Un informe de la consultora 1816, basado en datos del Banco Central, reveló que la tasa de irregularidad en los créditos de las familias alcanzó el 11,2% en febrero, con dieciséis aumentos consecutivos. En el sector empresarial, la mora se mantiene en torno al 2,9%.
La tasa de irregularidad en el mercado de crédito continúa en ascenso. Según estimaciones de la consultora 1816, en base a datos de la Central de Deudores del Sistema Financiero (Cendeu) del Banco Central (BCRA), la mora en las familias se ubicó en 11,2% en febrero, el nivel más alto desde 2004. El indicador subió 0,6 punto desde enero y marcó la decimosexta alza consecutiva.
En el sector empresarial, el incumplimiento de pago se mantiene en torno al 2,9%. En el total del sector privado, pasó de 6,4% a 6,7%.
Los créditos no bancarios también preocupan. En este segmento, según la consultora, la mora en los hogares alcanzó el 30% en febrero, más de dos puntos respecto de enero. Mercado Pago, una de las fintechs más conocidas, registró una morosidad del 14,7% en el último año, según las últimas cifras disponibles de enero. Distintos informes privados muestran porcentajes de hasta el 36% en los peores casos.
En estas condiciones, el financiamiento en pesos al sector privado muestra señales de agotamiento en el inicio de 2026. El socio de First Capital Group, Guillermo Barbero, aseguró que desde mediados del año pasado el crédito dejó de crecer en términos reales. Explicó que el endurecimiento de las condiciones bancarias y el aumento de la mora explican la desaceleración. Este estancamiento abarca tanto tarjetas de crédito como préstamos personales y comerciales.
El especialista aclaró que, si bien se observan incrementos nominales, “esas variaciones no superan los valores de la inflación del mes”, por lo que el crecimiento real es nulo o negativo. El único segmento que muestra expansión sostenida es el hipotecario, sostuvo Barbero. En contraste, detalló que el total de préstamos en pesos registró una caída real del 0,6%, con retrocesos del 0,9% en el crédito comercial, del 0,4% en el personal y del 2,9% en el prendario, mientras que las tarjetas apenas subieron 0,2%.

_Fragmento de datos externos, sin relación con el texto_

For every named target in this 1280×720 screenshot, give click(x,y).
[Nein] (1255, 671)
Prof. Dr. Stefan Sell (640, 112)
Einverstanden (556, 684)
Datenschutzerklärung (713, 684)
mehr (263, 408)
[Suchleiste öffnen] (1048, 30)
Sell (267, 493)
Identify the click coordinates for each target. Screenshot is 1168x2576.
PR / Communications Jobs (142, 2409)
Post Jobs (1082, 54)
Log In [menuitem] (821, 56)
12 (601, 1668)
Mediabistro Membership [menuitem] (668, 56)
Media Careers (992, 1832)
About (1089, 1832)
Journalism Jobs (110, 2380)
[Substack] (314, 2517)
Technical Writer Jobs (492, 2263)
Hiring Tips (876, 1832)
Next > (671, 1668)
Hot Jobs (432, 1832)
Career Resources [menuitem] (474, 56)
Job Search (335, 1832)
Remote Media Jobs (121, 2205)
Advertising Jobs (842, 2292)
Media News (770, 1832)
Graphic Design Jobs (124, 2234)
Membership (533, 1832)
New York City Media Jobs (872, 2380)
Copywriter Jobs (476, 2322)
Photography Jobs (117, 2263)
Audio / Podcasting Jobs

El analista vinculó la desaceleración con un cambio en la política crediticia de las entidades financieras, que “reaccionan subiendo el scoring y poniéndose más estrictas las condiciones”. Ese endurecimiento afectó especialmente a quienes no tienen ingresos estables o historial sólido, generando dificultades para refinanciar deudas.
Barbero recordó que entre marzo de 2024 y mediados de 2025 los préstamos personales y tarjetas combinados crecieron 130% real, en un contexto donde los bancos flexibilizaron requisitos. Sin embargo, ese proceso se revirtió. “Desde mediados del año pasado la mora viene creciendo”, afirmó, y la definió como “autoinducida” por el propio ciclo de expansión y posterior ajuste crediticio.
El especialista también señaló que el problema estructural del crédito en Argentina no es tanto el nivel de endeudamiento sino su perfil. “La capacidad prestable de los individuos es muy pequeña, se puede endeudar dos o tres veces su ingreso, y con eso no se puede comprar una propiedad ni un auto”, indicó. Sobre los créditos ajustados por inflación, remarcó que su crecimiento debe analizarse con cautela. “Los préstamos UVA vienen creciendo fuerte, pero hay que evaluarlos en un horizonte más largo, en el corto plazo es un arma de doble filo”, advirtió.